Apply cold therapy or ice to reduce pain and inflammation. Ice should be applied for 10 to 15 minutes every hour until initial pain has gone then later 2 or 3 times a day and / or after exercise is a good idea to ensure the pain does not return. Once the inflammation has gone then potential causes must be addressed such as a tight ITB or the pain will most likely return.
Learn more about Cryotherapy.
A doctor may prescribe anti-inflammatory medication such as NSAID’s e.g. Ibuprofen. This is useful in the early acute stage to reduce pain and inflammation. Long term it is not likely to be of benefit, particularly if it is just being used to mask in injury and not as part of the treatment. Always check with a doctor before taking medication in case you have contraindications which mean they could cause harm, for example asthmatics should not take Ibuprofen.
A professional therapist may perform sports massage to help relax and loosen the tissues and use myofascial release techniques which have been shown to be highly effective. Self massage techniques can also be very helpful in correcting excessive ITB tightness, especially where access to a massage therapist on a regular basis is not possible.
See more on ITB massage.
Dry-needling techniques or acupuncture may be beneficial also. Acupuncture is performed by inserting needles of various lengths and diameters into specific points over the body and in this case around the knee joint. The needle is usually inserted, rotated and then either removed immediately or left in place for several minutes. It is thought to be beneficial in reduce chronic or long term pain.

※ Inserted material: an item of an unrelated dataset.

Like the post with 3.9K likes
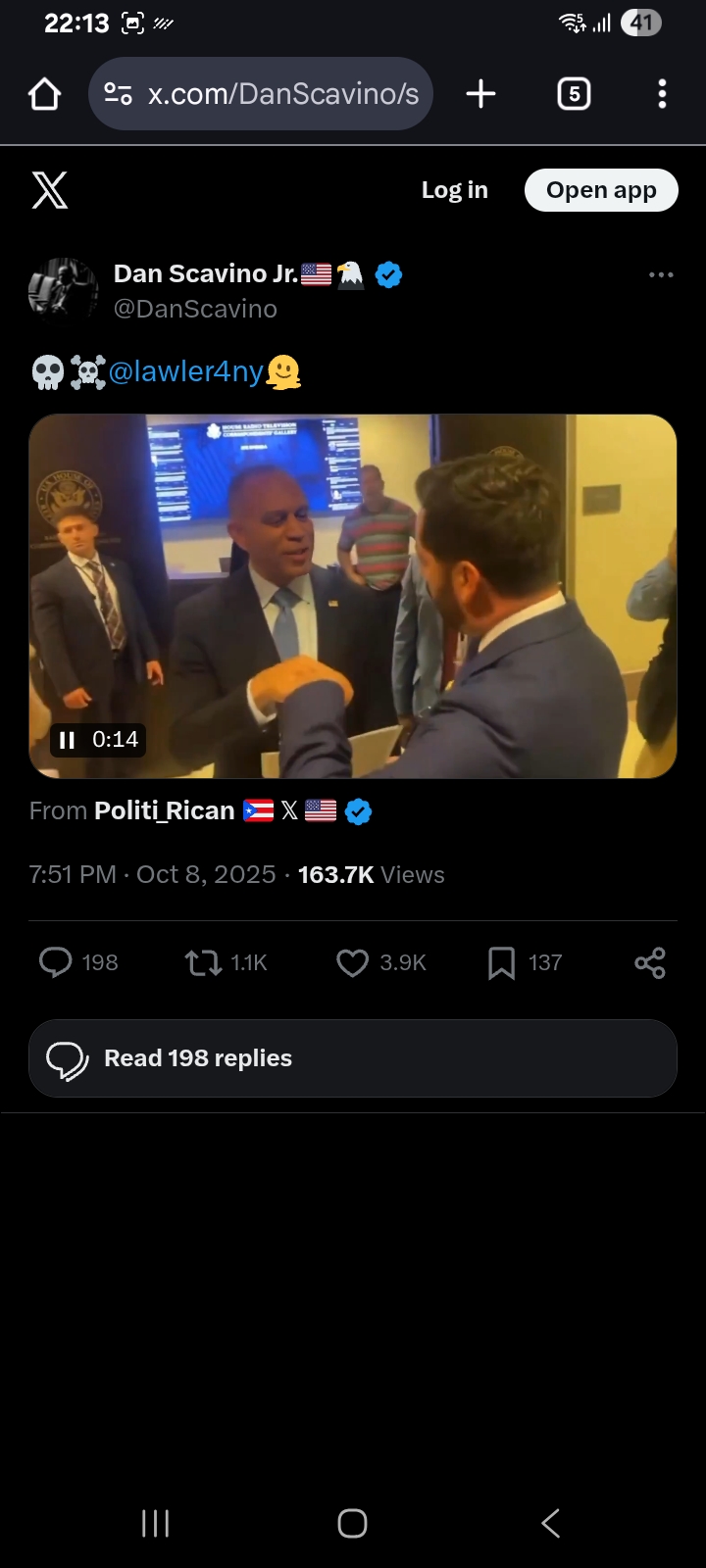Viewport: 706px width, 1568px height. pos(352,962)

Iliotibial band syndrome exercises
Exercises are an important part of any ITB rehab routine. Stretching, strengthening and foam roller exercises all play a part in recovery from ITB syndrome.
Stretching exercises for the muscles on the outside of the hip in particular are important. The tensor fascia latae muscle is the muscle at the top of the IT band and if this is tight then it can cause the band to be tight increasing the friction on the side of the knee.
See more on Iiliotibial band stretches.
Foam roller exercises
Using a foam roller on the IT band and gluteal muscles can help stretch the iliotibial band and remove any tight knots or lumps in the tendon. therefore friction on the side of the knee.
See more on foam foam roller exercises for this injury.
Improving the strength of the muscles on the outside of the hip which abduct the leg will help prevent the knee turning inwards when running or walking and therefore help reduce the friction on the ITB tendon at the knee. In particular strengthening exercises for the tensor fascia latae muscle and gluteus medius such as heel drops, clam exercise and hip abduction are important.
See more on strengthening exercises for this injury.
Errors in training should be identified and corrected. These can include over training or increasing running mileage too quickly. As a general rule a runner should not increase mileage by more than 10% per week. Running across a slope or camber in the road for long periods or poor foot biomechanics should be considered. When training starts again avoid too much downhill running.
A rehabilitation strategy which includes stretches and exercises to strengthen the hip abductors is important. In acute or prolonged cases a corticosteroid injection into the site of irritation may provide pain relief.